*本文*:
==========
仕事と夢と挑戦

小学校低学年の頃、絵を描くのが好きで将来は漫画家になりたかった。
人生で初めて描いた夢だ。


小学校高学年の頃、バスケにハマり将来はNBA選手になるのが夢だった。


中学校になって、ギターにハマり将来はミュージシャンになるのが夢だった。


高校は1年で辞めてしまったけど、そこからしばらく"ミュージシャンになりたい"という夢は変わらなかった。

いや、高校を辞めてからは夢があるように見せているだけだったかもしれない。
人に迷惑ばかりかけて、夢に近づけるほどの努力なんてしていなかった。


仕事をしては辞めて、また仕事をしては辞めて。ずっとずっとその繰り返し。

思い通りにいかないとすぐに投げ出し、すぐに逃げ出していた。


19歳の頃、なんとなく見ていた求人広告でタコ焼き屋さんのスタッフ募集を見つけて面接に行った。


よっぽど人手に困っていたのか、明らかタコ焼き屋さんには向いてなさそうな風貌の僕を雇ってくれた。


アルバイトとはいえ、ようやく見つけた職場だ。
『次こそ辞めずに続けるぞ』と、意気込み一生懸命仕事を覚えた。

働き出して3ヶ月程したある日、お偉いさんが店に来た。

店長を呼び出し何やら話をしている。
店長のあとは、他のスタッフも呼び出して話をしている。


『松岡くん、キミもちょっと良いかな?』


新人の僕に何の用があるんだろうと思いながら、話を聞きに行った。

『せっかくウチに来てくれたばかりなのに申し訳ないんだけど、お店閉めることになったんだよ。ごめんね。』

僕は今まで仕事をしては辞めてを繰り返している。
バイトとはいえ、ここはようやく見つけた職場だ。
今までの僕からすると、3ヶ月も続いている奇跡の職場。

 
ようやく見つけて、ようやく続けれるかもしれないその職場が閉店になると聞いた。
==========
*収集資料*:
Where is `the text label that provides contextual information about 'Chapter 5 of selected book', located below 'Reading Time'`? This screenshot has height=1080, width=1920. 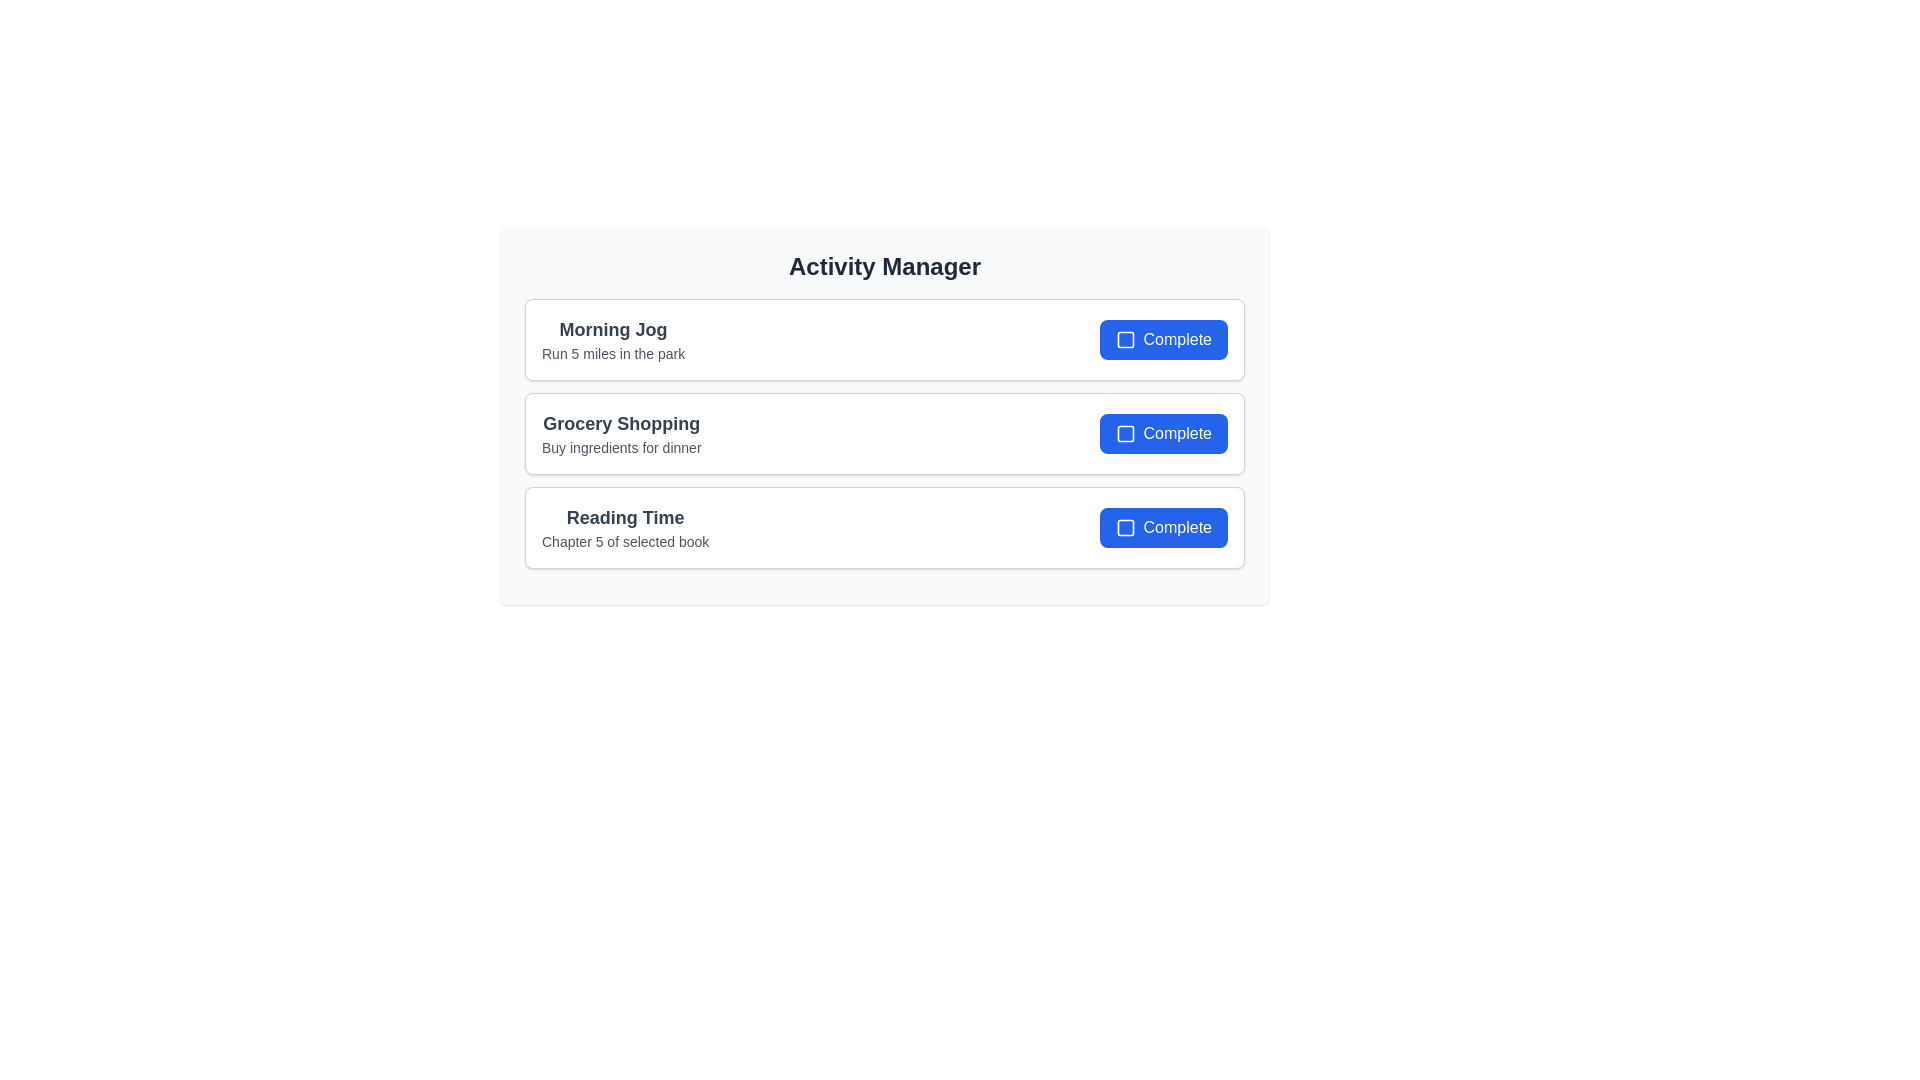
the text label that provides contextual information about 'Chapter 5 of selected book', located below 'Reading Time' is located at coordinates (624, 542).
==========
*設問*: 本文で語られている、小学校低学年の頃の将来の夢は何でしたか？

*解答*: 漫画家になることでした。